My oldest climbed the climbing wall too.  The spotter put my son into a harness that is hooked to a rope and pulley system, and he wore a helmet.  My son climbed the wall by grabbing onto hand grips and placing his feet on them as he pulled himself up the wall.  When he has gone to the top, or as far as he wants, he lets the spotter know and is let down to the ground using the rope, pulley, and harness.  If he was to fall while climbing, the same rope and harness system would stop him from falling to the ground, but instead he would be lowered gently and safely.

Then all three of us cycled on bike machines for 30 minutes or so (the YMCA has a 30 minute time limit to the bikes,and you have to sign in, but you can sign in again if no one else is waiting).  

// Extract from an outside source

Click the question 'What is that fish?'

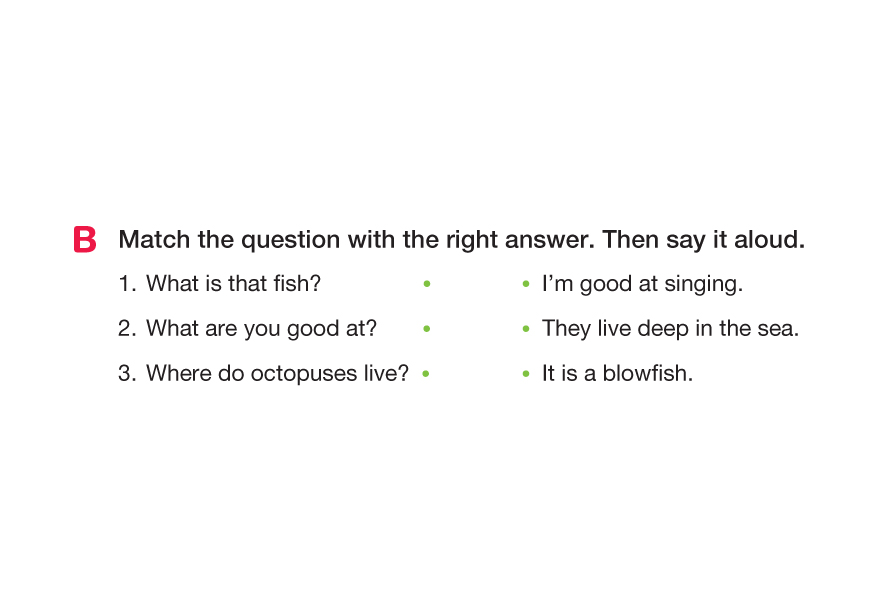[233, 284]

The next night, my husband went and took the two oldest boys and they played some basketball, kick boxed some more and dad got the high score, played foozeball (dad got the high score at this too), and swam in the pool. There is a tunnel slide at one end of the pool and they had a good time swimming.

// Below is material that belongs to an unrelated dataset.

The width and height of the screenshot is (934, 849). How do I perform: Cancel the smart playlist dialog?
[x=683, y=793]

I drank a homemade juice blend several days this week.  Into the blender I put carrots, apples, celery, KeVita coconut water kefir, apple cider, lime juice, 1 peeled orange.  This made 5 pints or so.  I put it in pint jars, put a lid on it and stored it in the produce drawer of the refrigerator.  I was able to drink 1 pint a day.  It was so easy and ready to use.  I just shook the jar, uncapped it, and drank it from the jar.  Delicious!  This was full of fiber and nutrients. This helped give me energy for the day and made me feel better.  I would like to purchase some more produce items like beets, kale, and berries to make more of these juice drinks.

Summary of Week 1:

I did not expect to hurt so bad the next day after working out.  I was completely sore from going the day before and I could barely move.  It actually took me three days to stop hurting.  The day after the exercise I went downhill all day, the pain got worse with each passing hour.  I could hardly sleep that night from the pain in my legs, hips, waist, back, and feet.  The next day was less pain, but it was still there.  But by day three, I was on the mend.  It was a huge shock to me that I am this unhealthy.  I am shocked that I was once so healthy, vibrant, active and now after a year of trying to recover from the emergency C section, I am struggling to get healthy.  It has taken me three days to recover from two hours of exercise.  I just want to cry!  But I can’t, because I have got to stay strong and do this.

I need to get a handle on when and what I am eating.  I want to be sure to include my daily needs of water and all the nutrients my body needs to be healthy.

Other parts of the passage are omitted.